* Task item
What is the number of lines below that hold "pole"? Answer with that number only.

* Data for this task
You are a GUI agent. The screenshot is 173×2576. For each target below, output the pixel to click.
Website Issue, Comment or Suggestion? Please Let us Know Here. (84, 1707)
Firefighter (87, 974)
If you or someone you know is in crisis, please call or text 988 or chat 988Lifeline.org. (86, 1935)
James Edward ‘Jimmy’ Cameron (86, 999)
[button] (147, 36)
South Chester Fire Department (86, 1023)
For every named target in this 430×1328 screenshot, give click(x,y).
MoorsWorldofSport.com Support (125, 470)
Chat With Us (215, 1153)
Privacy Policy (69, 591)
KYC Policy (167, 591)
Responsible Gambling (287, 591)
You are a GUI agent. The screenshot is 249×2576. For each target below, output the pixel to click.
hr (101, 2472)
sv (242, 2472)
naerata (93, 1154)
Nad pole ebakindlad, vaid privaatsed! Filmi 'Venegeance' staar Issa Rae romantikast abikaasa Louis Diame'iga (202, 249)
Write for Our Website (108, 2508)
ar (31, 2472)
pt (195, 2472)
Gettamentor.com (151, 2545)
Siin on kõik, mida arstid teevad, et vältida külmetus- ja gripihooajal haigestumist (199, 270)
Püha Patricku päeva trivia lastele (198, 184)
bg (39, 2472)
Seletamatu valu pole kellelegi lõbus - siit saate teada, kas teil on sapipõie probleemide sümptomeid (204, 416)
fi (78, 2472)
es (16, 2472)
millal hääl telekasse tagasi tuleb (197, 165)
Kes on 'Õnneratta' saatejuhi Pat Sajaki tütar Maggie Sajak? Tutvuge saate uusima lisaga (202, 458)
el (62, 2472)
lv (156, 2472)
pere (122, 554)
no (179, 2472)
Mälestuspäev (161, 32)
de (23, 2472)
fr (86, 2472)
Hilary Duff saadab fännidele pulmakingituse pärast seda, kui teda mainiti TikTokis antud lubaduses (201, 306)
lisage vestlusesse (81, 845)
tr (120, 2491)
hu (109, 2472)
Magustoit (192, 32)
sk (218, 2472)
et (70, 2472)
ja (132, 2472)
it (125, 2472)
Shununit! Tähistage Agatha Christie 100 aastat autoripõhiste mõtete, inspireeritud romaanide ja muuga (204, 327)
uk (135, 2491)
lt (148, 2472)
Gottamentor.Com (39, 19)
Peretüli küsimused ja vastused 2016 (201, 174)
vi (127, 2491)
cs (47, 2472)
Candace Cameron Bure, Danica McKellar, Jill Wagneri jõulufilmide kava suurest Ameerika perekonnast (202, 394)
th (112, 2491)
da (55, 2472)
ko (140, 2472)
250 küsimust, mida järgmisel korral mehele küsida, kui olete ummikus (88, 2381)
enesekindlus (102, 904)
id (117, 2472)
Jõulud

* Reply
2